*WHAT YOU NEED TO DO*. Please return only the lines from the one holding "Task: Click the GIF button in chat toolbar" through the one holding "Given: Click the PR: MDB code", exactly as they appear in the records below, both ends included.

*RECORDED DATA*.
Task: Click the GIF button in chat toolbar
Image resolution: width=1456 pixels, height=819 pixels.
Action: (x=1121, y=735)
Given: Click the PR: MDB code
...
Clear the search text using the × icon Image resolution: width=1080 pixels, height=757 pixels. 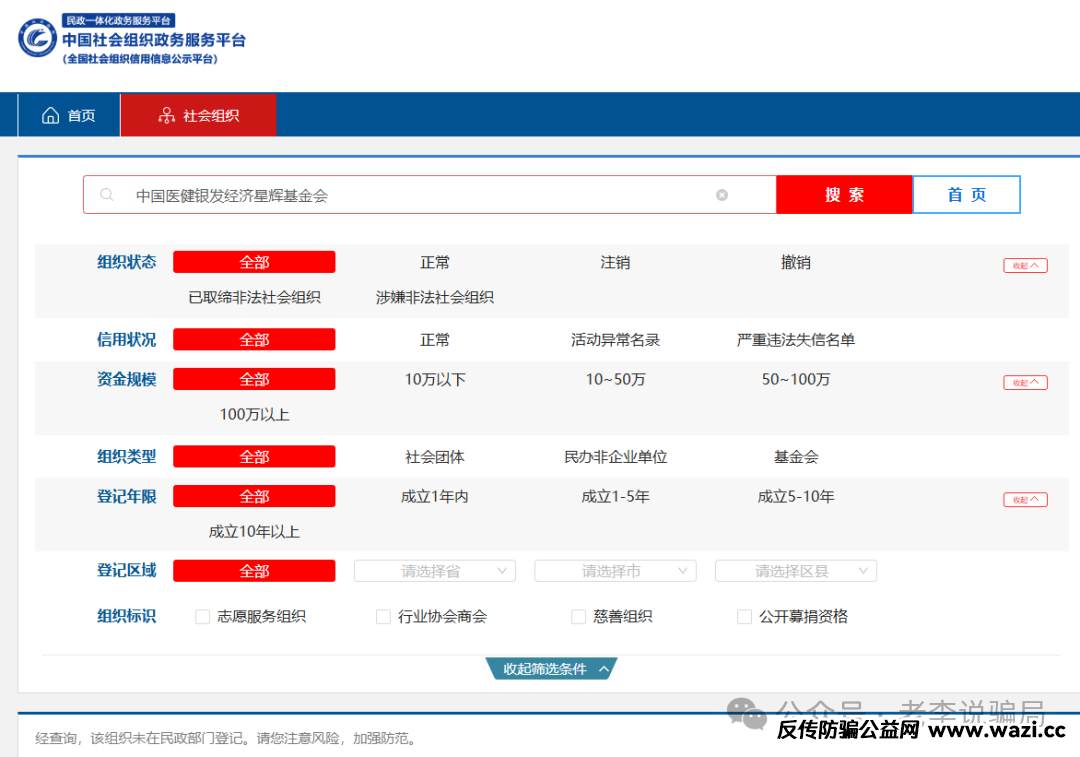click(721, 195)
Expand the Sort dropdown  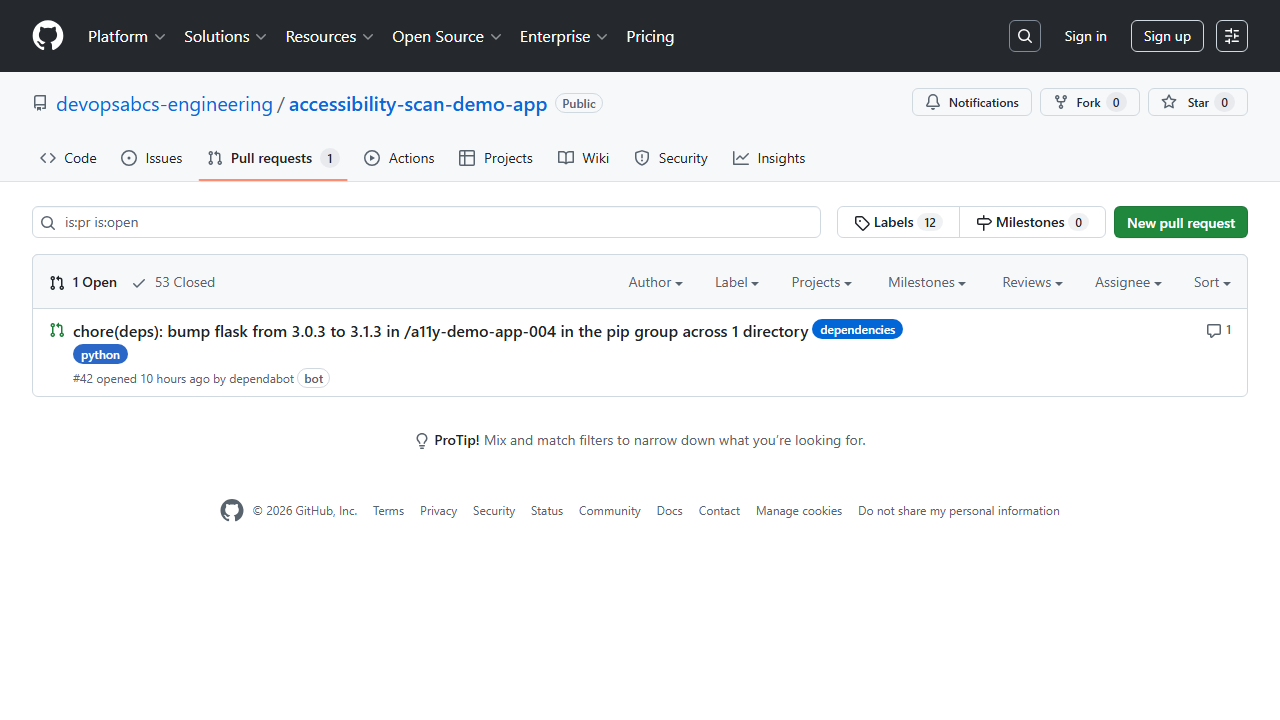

*TASK RESULT*.
Task: Click the GIF button in chat toolbar
Image resolution: width=1456 pixels, height=819 pixels.
Action: (x=1121, y=735)
Given: Click the PR: MDB code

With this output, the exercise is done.